Created attachment 235873 [details] unity_1935_cxx.cxx.E.cxx.bz2 clang never finishes on the attached (compressed) C++ unit. The command > c++ -fno-strict-aliasing -fno-omit-frame-pointer -march=native -O3 -fPIC -c unity_1935_cxx.cxx.E.cxx doesn't finish in hours. But when -fno-strict-aliasing is removed it finishes within a minute. > $ c++ --version > FreeBSD clang version 14.0.5 (https://github.com/llvm/llvm-project.git llvmorg-14.0.5-0-gc12386ae247c) > Target: x86_64-unknown-freebsd13.1 > Thread model: posix > InstalledDir: /usr/bin This problem was originally discovered when one C++ module in the psi4 project (https://github.com/psi4/psi4) never finished to compile.
The hang (or exponential runtime) appears to be in LLVM's DAGCombiner::Run working on the function deriv2eri3_aB_P__0__F__1___TwoPRep_unit__0__P__1___Ab__up_0. To narrow it down I ran clang++ -emit-llvm to get an IR file. That ran quickly. Then I ran llc from an LLVM 14 build (it's not installed by default) on that IR file and that part hung. The C++ file does not compile with LLVM 15 clang due to changes in intrinsics. The LLVM 15 llc program hangs on the output from LLVM 14 clang. Is anybody in particular responsible for reporting LLVM bugs upstream?

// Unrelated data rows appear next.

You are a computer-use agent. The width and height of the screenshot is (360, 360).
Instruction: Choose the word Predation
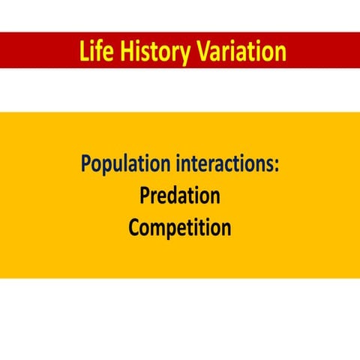[180, 196]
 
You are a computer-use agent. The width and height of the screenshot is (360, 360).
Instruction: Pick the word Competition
[180, 228]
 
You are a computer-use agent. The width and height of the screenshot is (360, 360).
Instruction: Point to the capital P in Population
[86, 164]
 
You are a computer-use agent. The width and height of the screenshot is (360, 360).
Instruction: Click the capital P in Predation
[145, 196]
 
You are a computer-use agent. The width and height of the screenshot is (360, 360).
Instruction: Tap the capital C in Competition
[134, 227]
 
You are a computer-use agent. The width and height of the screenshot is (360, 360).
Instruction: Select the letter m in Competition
[161, 229]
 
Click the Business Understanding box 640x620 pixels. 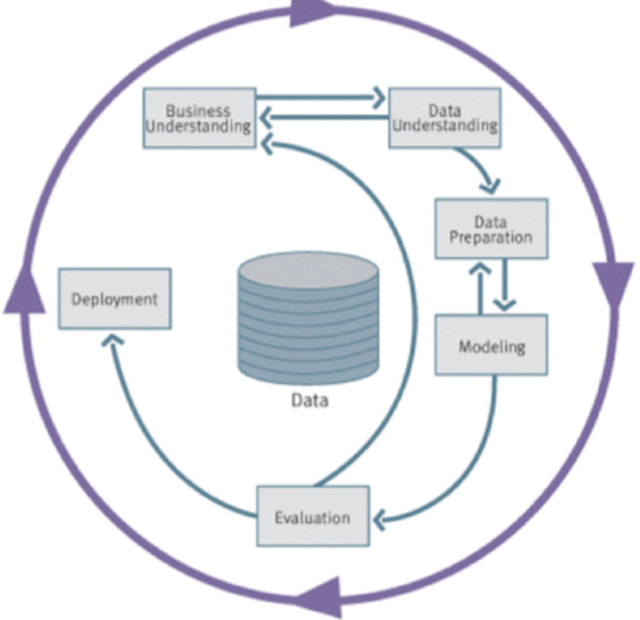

I believe I'm hitting the same or a related problem after source upgrading from FreeBSD-13.0-RELEASE-p5 to FreeBSD-13.1-RELEASE-p2. When recompiling all ports afterwards it gets stuck consistently on the same file from databases/mariadb105-server-10.5.17: /usr/ports/databases/mariadb105-server/work/mariadb-10.5.17/storage/innobase/pars/pars0sym.cc The compilation process gets stuck at 100% cpu but produces no output to the object file and truss(1) shows no syscalls at this point. I let it sit for 8+ hours in this state but it never progressed so I killed the process at that point. I quickly installed a fresh FreeBSD-13.1-p2 in a virtual machine and verified that the ports compilation worked there. The only thing that differs between my machines and a default setup are a few exclusions in /etc/src.conf and a CPUTYPE?=bonnell directive in /etc/make.conf I reverted those changes and recompiled my system and then the ports compilation of mariadb105-server worked normally again. I restored the CPUTYPE?=bonnell and recompiled the system again and once more the compilation of mariadb gets stuck at the exact same file. My knowledge is limited and I don't know how to track down the problem further but the CPUTYPE directive adds a -march= to the compiler arguments just as the original post shows. Perhaps there's a malfunction here in the clang/llvm 13 version included in FreeBSD-13.1? I had no such problems with clang/llvm 11 in FreeBSD-13.0. As an extra test I also tried to compile mariadb106-server and it experiences the exact same stuck behaviour, albeit on a different file but in the same directory. I forgot to make a note of that filename unfortunately.
(In reply to Morgan Wesström from comment #2) I was unable to reproduce the hang. It may be unrelated to the original bug. There are many reasons a compiler might hang. If you send the compiler a QUIT signal while it is stuck it will crash and save enough information to submit a bug report: the preprocessed source and a command line to invoke the compiler.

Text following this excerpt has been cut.